Es interesante entonces plantearse qué sucede si en lugar de multiplicar por ei se multiplica por otro número “a la i”, por ejemplo 2i. No hay que pensar que e tiene el privilegio de las rotaciones, aquí también se producirá un efecto de giro, pues lo que determina el mismo es el exponente, es decir, el adverbio que ordena cómo crecer. Lo que depende de la base (e, 2 o la que sea) es el quantum: cuánto se crece, hasta qué ángulo. Podemos adivinar que, si se multiplica por 2, ese crecimiento angular será menor que si se hubiera multiplicado por e. El problema es cuantificar la diferencia.

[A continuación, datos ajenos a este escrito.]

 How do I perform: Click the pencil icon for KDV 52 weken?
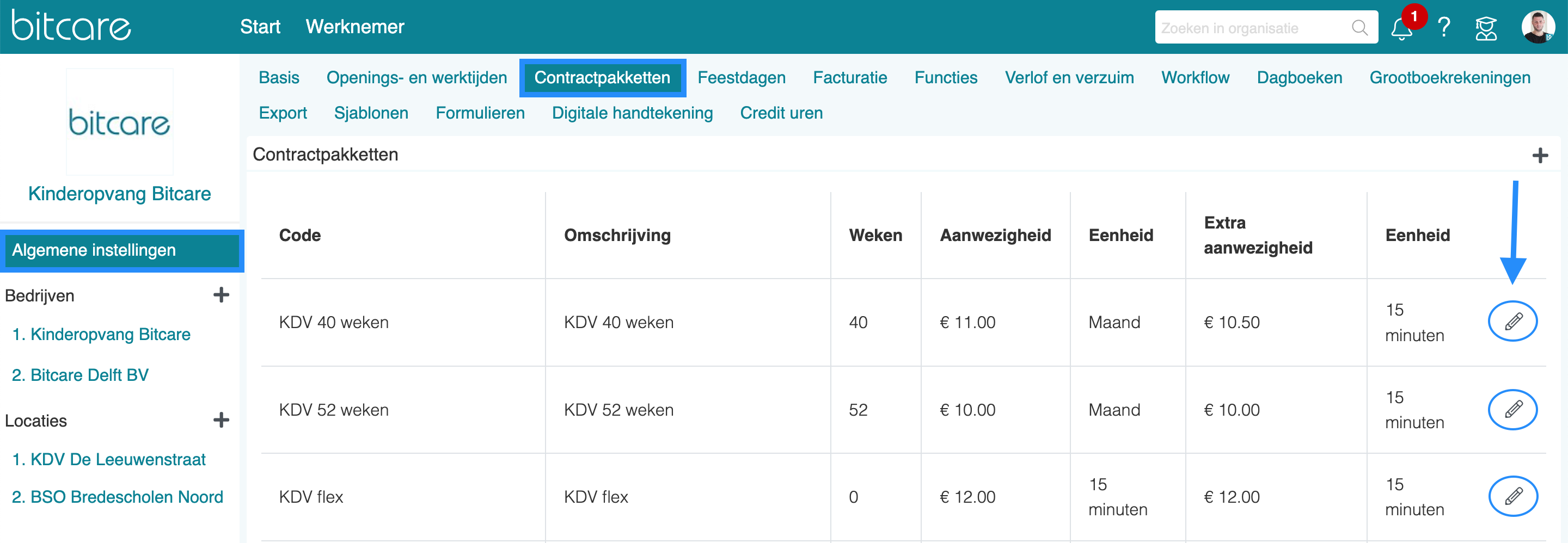pos(1512,409)
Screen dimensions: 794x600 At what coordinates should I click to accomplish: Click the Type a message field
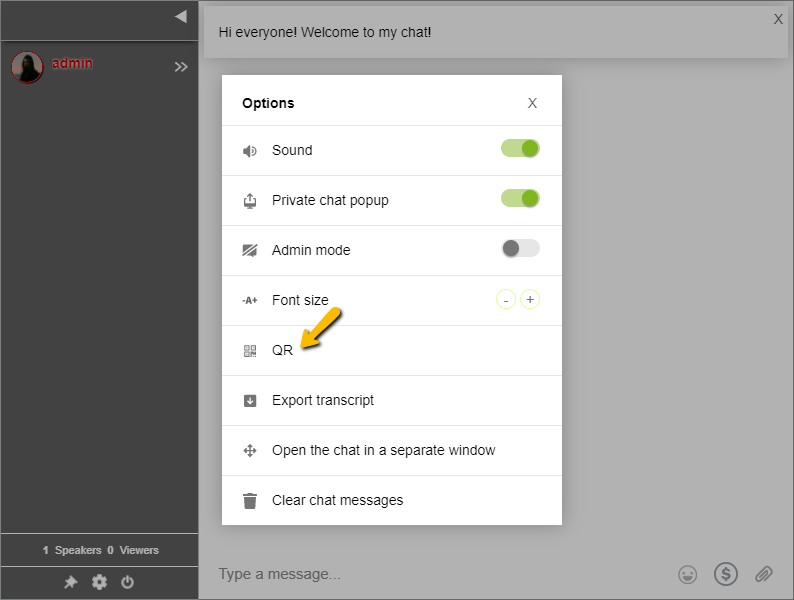pos(430,574)
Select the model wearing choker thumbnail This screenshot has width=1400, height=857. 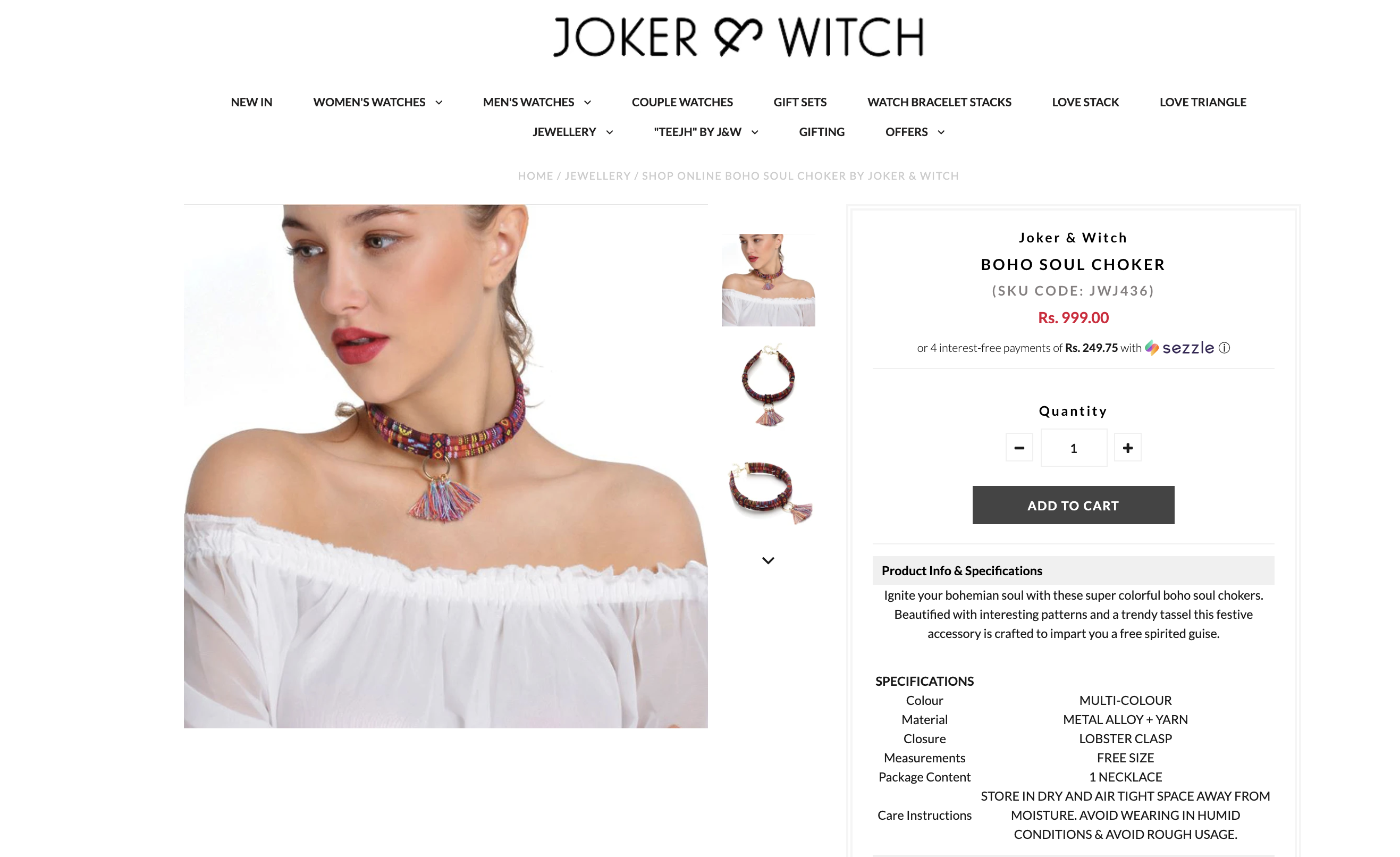point(768,280)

Cuando la base es e, simplemente lo que sucede es que la cuantificación es más evidente, porque intuitiva y rápidamente asignamos el 2 a doblar el radio y el resto a obrar el giro. Cuando la base es otra, sin embargo, no hay que perder la esperanza, pues existe un truco que nos auxilia: consiste en expresar esa base en el estándar e, aunque ello nos obligue a fraccio-multiplicar por el mismo (como si se hubiera aplicado una tasa inferior al 100% o el efecto hubiera durado un tiempo inferior a la unidad). Y para adivinar en qué medida debemos fraccio-multiplicar, tenemos las tablas de logaritmos neperianos, que nos dicen precisamente a qué potencia, a qué exponente debe elevarse e para arrojar como resultado la base que nos interesa. Verbigracia, 2i se puede expresar como ei * ln(2) = ei * 0,693… Así que en vez de 1 radian, el ángulo crece aproximadamente 0,7 radianes, lo cual suena lógico.

En definitiva, lo que hemos averiguado de esta forma es que ei es el estándar, la unidad del crecimiento rotatorio, de la misma forma que e es la unidad de un crecimiento también compuesto y continuo pero longitudinal (al igual que 2 es la unidad del crecimiento compuesto pero no continuo, sino “dentado” y 1 es la unidad del crecimiento simple). Pura analogía y mutatis mutandi, a la postre. Todo muy jurídico.